The adoption of both standards and benchmarks are vital for the continued growth of the cloud computing market. Where there is a common technical standard, the users of cloud hosting resources (commonly referred to as ‘Infrastructure-as-a-Service’ or ‘IaaS’) are able to migrate between cloud computing providers which reduces the costs and risks associated with being ‘locked in’ to a single provider. It further allows for accurate price-performance benchmarking which in turn helps consumers to make informed purchasing decisions.

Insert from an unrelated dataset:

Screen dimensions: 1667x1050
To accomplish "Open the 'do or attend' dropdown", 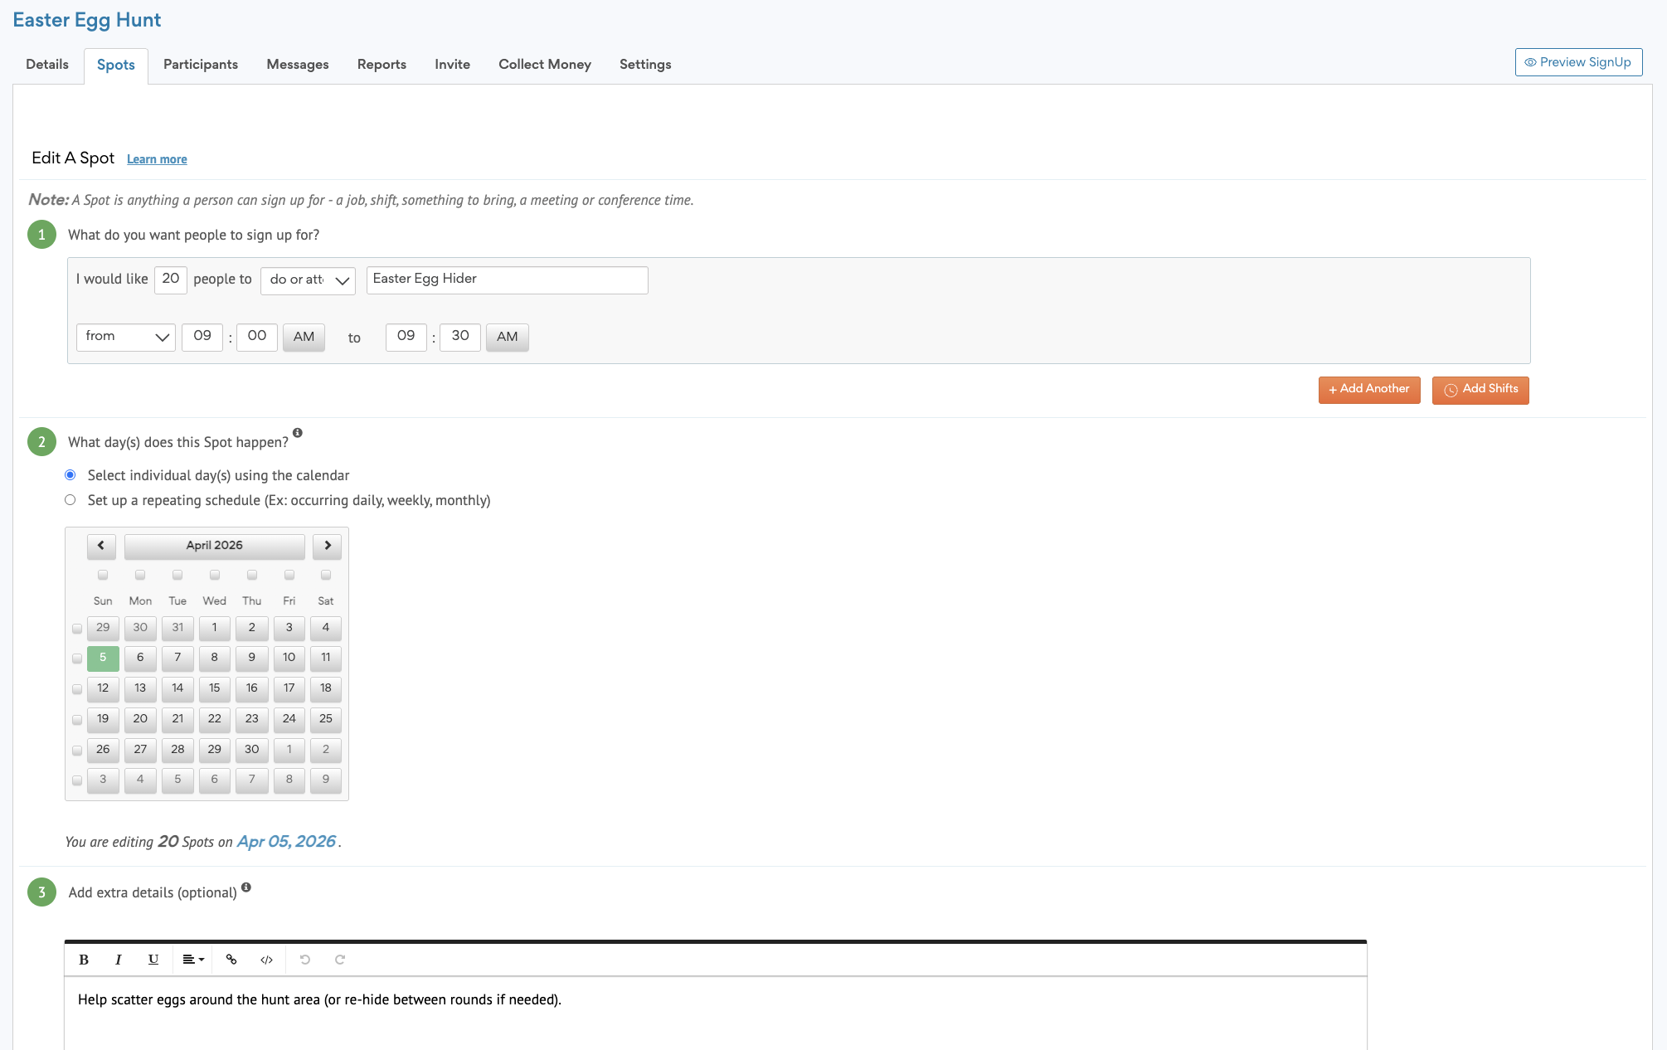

If we look at the cloud computing market as a whole, we see systemic risks potentially developing. The Infrastructure-as-a-Service layer of the cloud value chain is somewhat less scrutinised than the Software- and Platform- layers, therefore these risks can be overlooked. The relationship between cloud sellers and buyers we characterise as ‘asymmetric’ because a disparity exists in how equitably a small buyer may negotiate with a hyperscale provider. Secondly, Europe’s digital dependence on cloud computing infrastructure is concentrated at a less visible layer of the cloud value chain.
The risks are 2-fold. From the individual consumer perspective, where a cloud hosting ‘workload’ is portable and technical interoperability exists between providers, it is possible to migrate, however the costs of transferring data away from an incumbent provider is prohibitively expensive. The risk in this scenario is that the consumer remains locked into a particular provider paying high costs for a service they cannot freely leave. Consider further the impact of a large provider failing in a market in which its competitors have insufficient capacity or compatibility to absorb the overall demand of migrating customers.
The effect of such an outage or failure is multiplied by the number of customers afflicted by an outage and compounded by the number of people, markets or digital services with a secondary degree of dependence on that infrastructure. From the perspective of assessing risks in the market, we begin to piece together the kind of impact of economic failure seen before on an unprecedented scale in the Financial Crisis of 2008 and, hence, support the adoption of standards to mitigate such risks.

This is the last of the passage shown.